Vérité comedy about homeless women and their frustrated advocates

Louis-Julien Petit is a French heir to Ken Loach whose latest film about poor people has been a crowd pleaser well received by the winter season French audience. His previous one, Discount, was about supermarket employees who steal and resell goods in revolt against being laid off and replaced by automated pay stations. So it's not surprising that this time, inspired by Claire Lajeunie's non-fiction book Sur la route des invisibles , he focuses on a group of social workers who respond to the closing of their homeless women's day center (known as l’Envol) for being unprofitable by illegally requisitioning a vacant warehouse to replace it, and developing a much more elaborate than normal program of empowerment and training for the women at the new location.

Welding together both pro and authentic cast members, Petit has defined an engaging topic informed by his personal passion and a lengthy period he spent in the field. However there is faltering in the treatment. An emphasis on hilarity and uplift keeps the action from digging as deep as it should into the painful and difficult lives of the women depicted. At some point the whole structure loses its way in a series of entertaining but increasingly unhinged improvisations. The aim clearly is to wind up with feel-good celebratory action. And that happens. But somewhere along the line the movie, though enjoyable, runs off the rails, and its good social intentions get lost in the giddy hilarity.

The spirit behind the film is right, though, and the action is informed by the presence of a panoply of colorful characters whose essence is authentic. Real homeless women were engaged to depict versions of themselves.

There are, moreover, two sets of "invisible ones" here. The "SDF's", the homeless ones, are played with abandon by real non-actors. But there is also the core of social workers, played by professional actors, Aubrey Lamy, Corinne Masiero, Noémie Lvovsky, and Déborah Lukumuena. Their characters, too, turn out to be essentially invisible: poorly paid, discouraged, and at war on a daily basis with a heartless and unresponsive bureaucracy that keeps them from providing the kind of help they have in mind for their charges. However, Petit falters also in his depiction of the social workers, making the picture overwrought and containing unnecessary plot lines like a younger brother who lacks the courage to propose to his girlfriend, and a ditsy bourgeois wife who steals from her house to supply material for the training course.
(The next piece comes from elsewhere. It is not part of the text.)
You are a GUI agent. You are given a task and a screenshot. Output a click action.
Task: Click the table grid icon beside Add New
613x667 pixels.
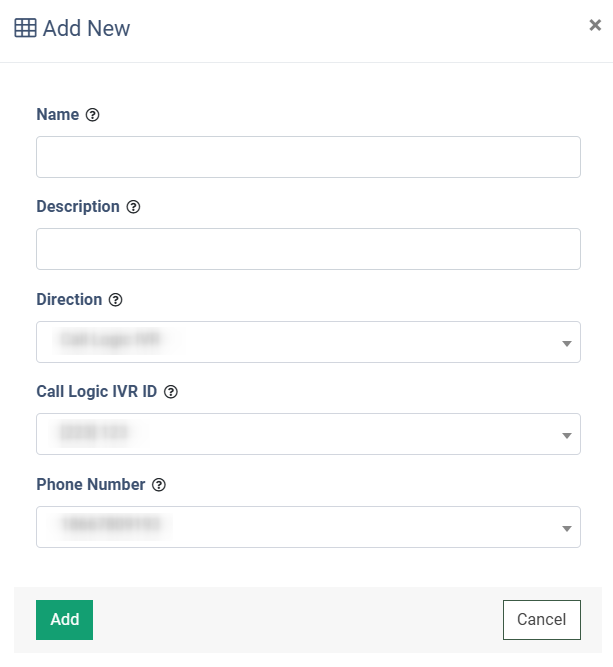click(25, 28)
It all takes place in a gray and unspecified northern French city. Once the social workers move their homeless women to the clandestine location, they seek aggressively to train and inspire them to become hirable, because the claim was that without at hires, the SDF's showed evidence of stagnation, and without progress, the center did not prove its right to exist.

It's the custom to allow the ladies to take pseudonyms so many are called names like "Edith Piaf," "Simone Weil," "La Ciciollina," 'Salma Hayek," "Vanessa Paradis," or "Brigitte Macron." First among the homeless women is Chantal (Adolpha Van Meerhaeghe) , who's learned carpentry, electronics, and other things while in prison for the murder of her husband. Her fix-it skills make her potentially hirable, but she keeps blabbing about where she learned her skills and why she was there to every potential employer. It takes Audrey (Audrey Lamy), Manu (Corinne Masiero), Hélène (Noémy Lvovsky) and Angélique (Déborah Lukumuena) a long time to make Chantal understand that not revealing derogatory information that you don't need to reveal is not "lying," and therefore is okay.

Many other colorful women with varied stories emerge in what come across as a series of intense improv sessions, some of which are enlightening, some just goofy. In the end, it is pleasing to see many of the women gain self respect through self-formed training programs at the warehouse, and one by one, some of them becoming hirable. But the actual path by which SDV's might reach this goal doesn't seem so clear, as all is lost in the play-acting and the bypaths exploring the social workers' backgrounds.

Invisibles/Les Invisibles 102 mins., debuted Aug. 2018 at Angoulême; also several other francophone festivals. French theatrical release 9 Jan. 2019 to good reviews (AlloCiné press rating 3.5; viewers, 4.2). Screened for this review as part of the 2018 UniFrance-Film Society of Lincoln Center Rendez-Vous with French Cinema.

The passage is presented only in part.